Australia | May 06 2016

This story features SUPER RETAIL GROUP LIMITED. For more info SHARE ANALYSIS: SUL

-All divisions reporting sales growth
-Ray's Outdoors to become RAYS
-Infinite Retail also restructuring

 

By Eva Brocklehurst

Super Retail ((SUL)) continues to weed out underperforming businesses, with its restructure plans accelerating over the next 12 months. Brokers approve of the plans and welcomed the trading update, which suggests all divisions are lifting sales.

Ray's Outdoors will be re-branded to RAYS, largely representing the format which has been trialled over the past 12 months. From the existing 55 Ray's stories, 17 will be converted to the new format by October 2016. Of the remainder, 11 will be re-branded as BCF, three as Amart and one as Supercheap. The rest will be either re-branded or closed. All this is expected to be completed by February 2017.

Management expects $110m of the $135m of Ray's revenue can be retained in its leisure division. The earnings benefit from closing the loss-making stores is forecast to be $8m, with 75% realised in FY17. No assumptions on incremental margin uplift within Ray's or BCF are made but management is targeting RAYS sales revenue to reach similar turnover to BCF. This implies a turnover increase of around 30%.

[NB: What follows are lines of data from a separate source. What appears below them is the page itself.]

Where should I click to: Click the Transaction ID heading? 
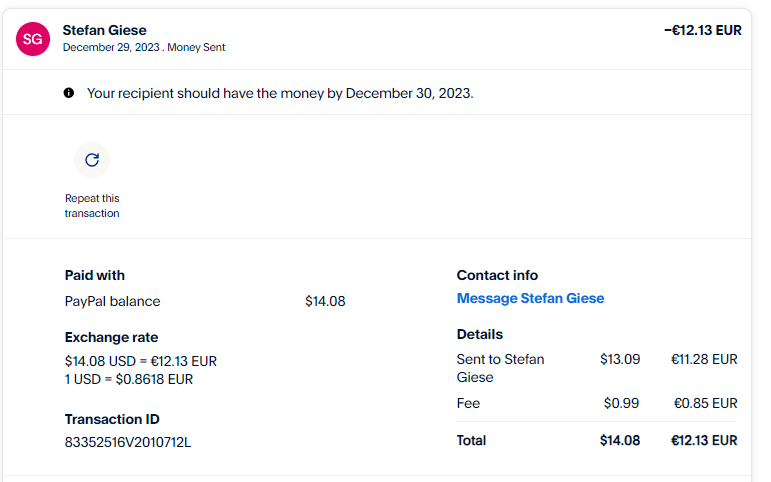(x=112, y=419)
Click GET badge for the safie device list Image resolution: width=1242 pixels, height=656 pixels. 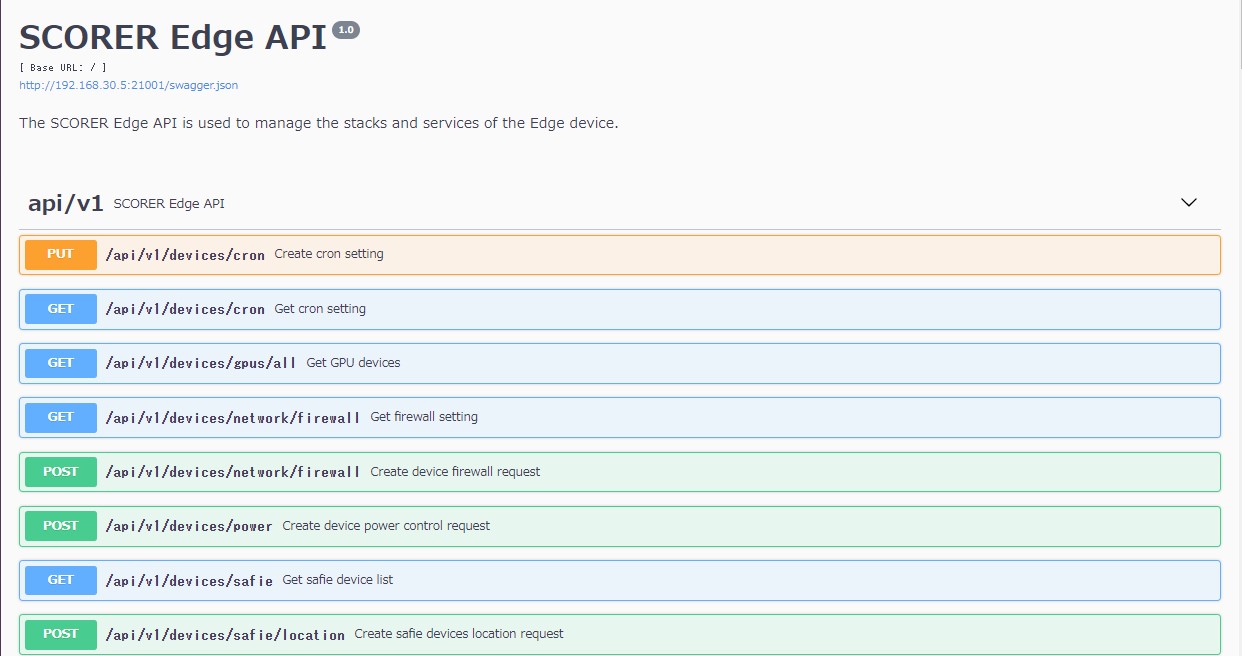(x=61, y=580)
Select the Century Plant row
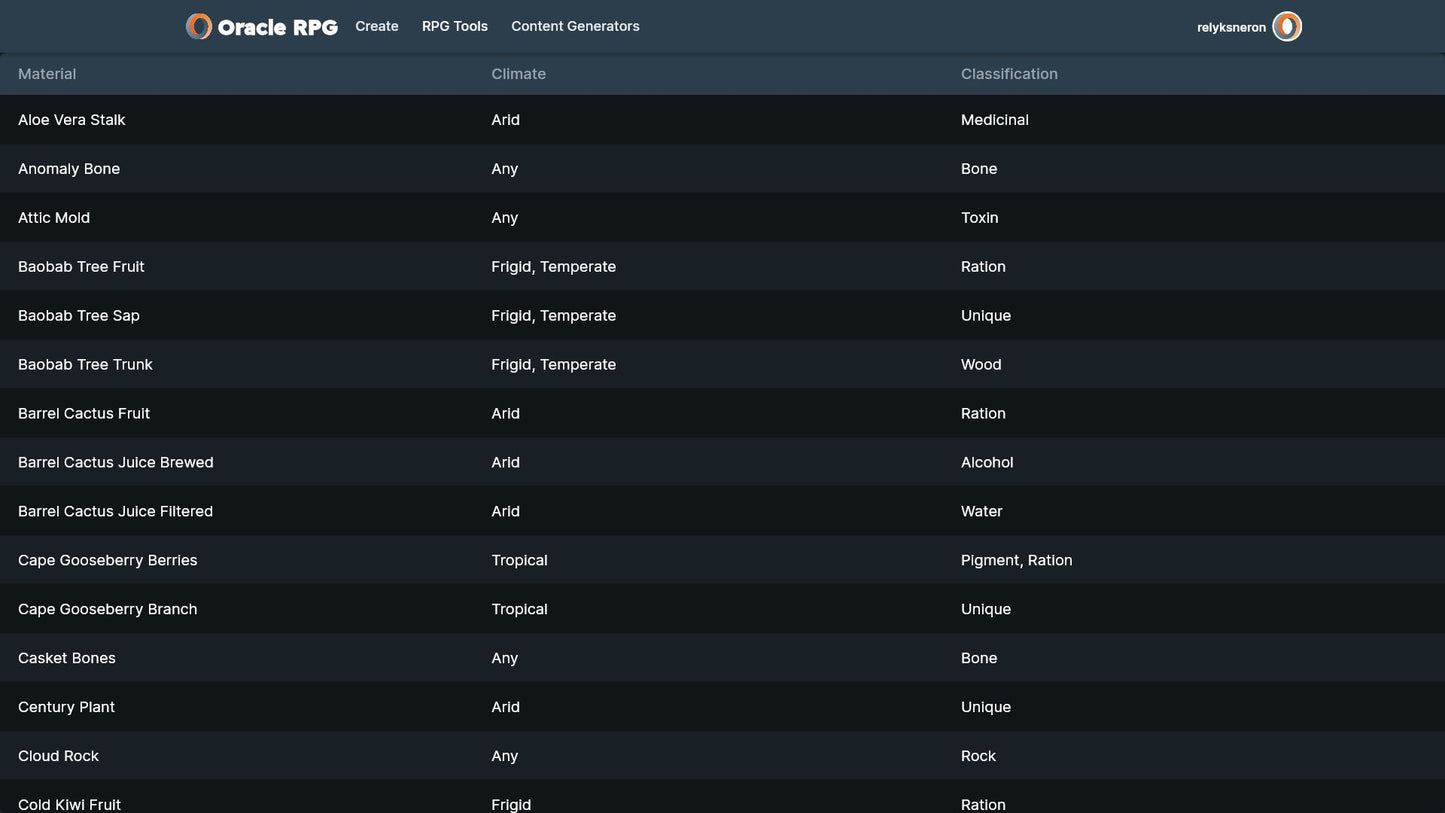Viewport: 1445px width, 813px height. [66, 707]
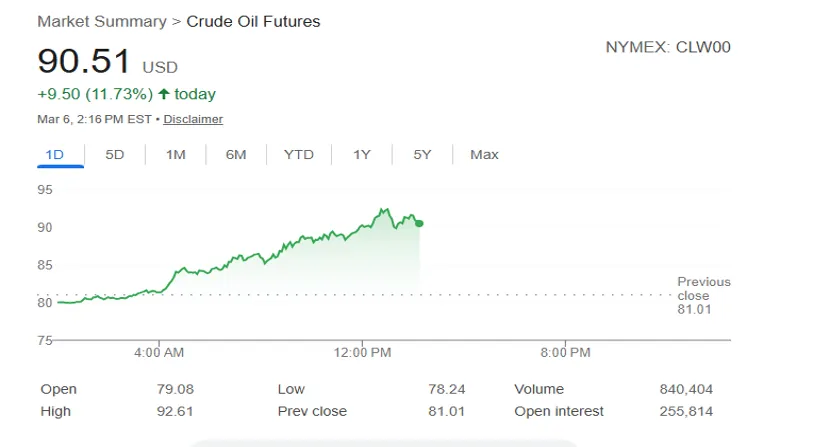Viewport: 830px width, 448px height.
Task: Select the YTD range tab
Action: [298, 154]
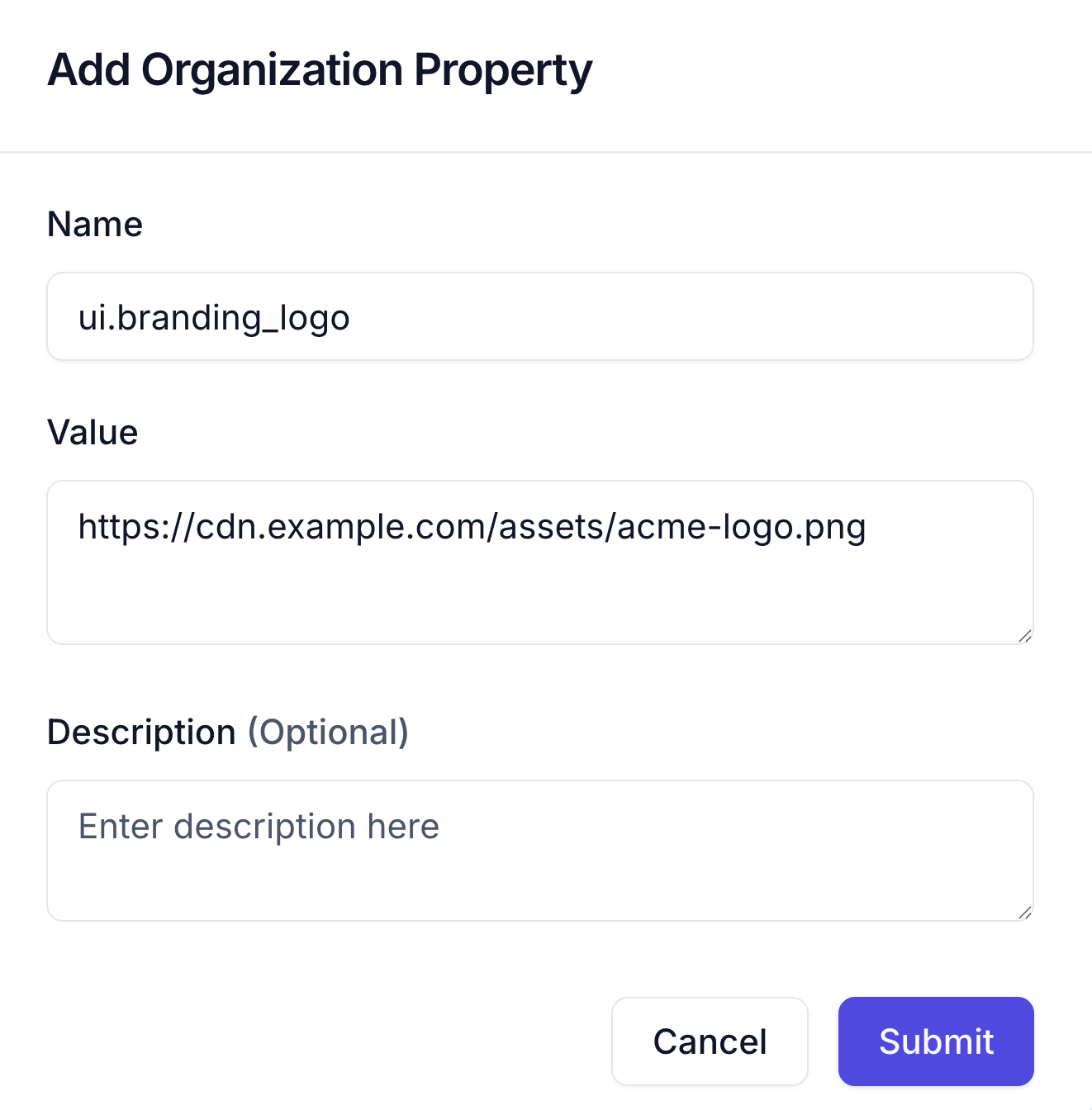Click the cdn.example.com URL text

tap(471, 527)
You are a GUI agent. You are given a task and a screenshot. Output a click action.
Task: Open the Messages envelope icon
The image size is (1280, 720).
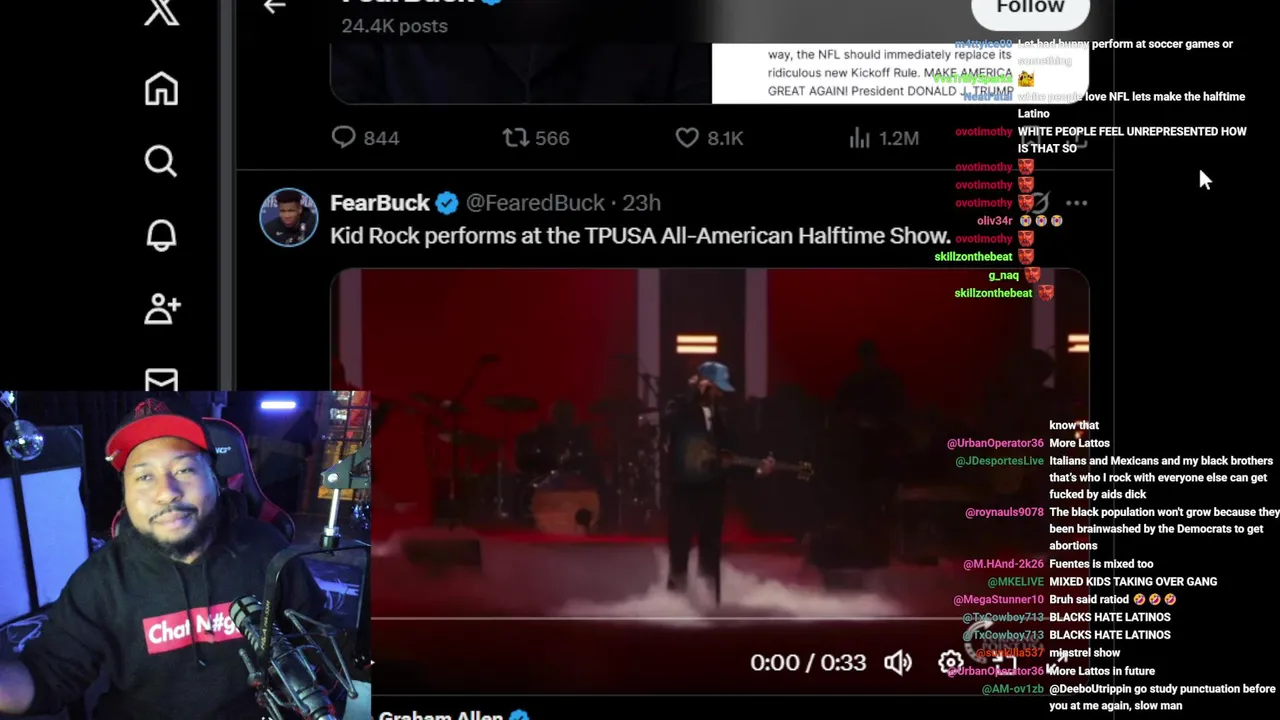coord(161,380)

Morgans takes a conservative position on the outlook, given the recent trials of RAYS have only been operating for less than a year. The broker notes costs associated with the restructure are significant and will make for a messy FY16 report but supports the strategy, as well as the harder line the company is taking with the Ray's Outdoors business, which is expected to make a substantial loss in FY16. Deutsche Bank also notes the initiatives, while welcome, are far from certain of success and the company is deploying a lot of capital to support growth.

Macquarie had considered a complete closure of the Ray's chain was a possibility. The leakage of just $25m from the sales generated from Ray's is the key risk the broker observes in the company's financial assumptions.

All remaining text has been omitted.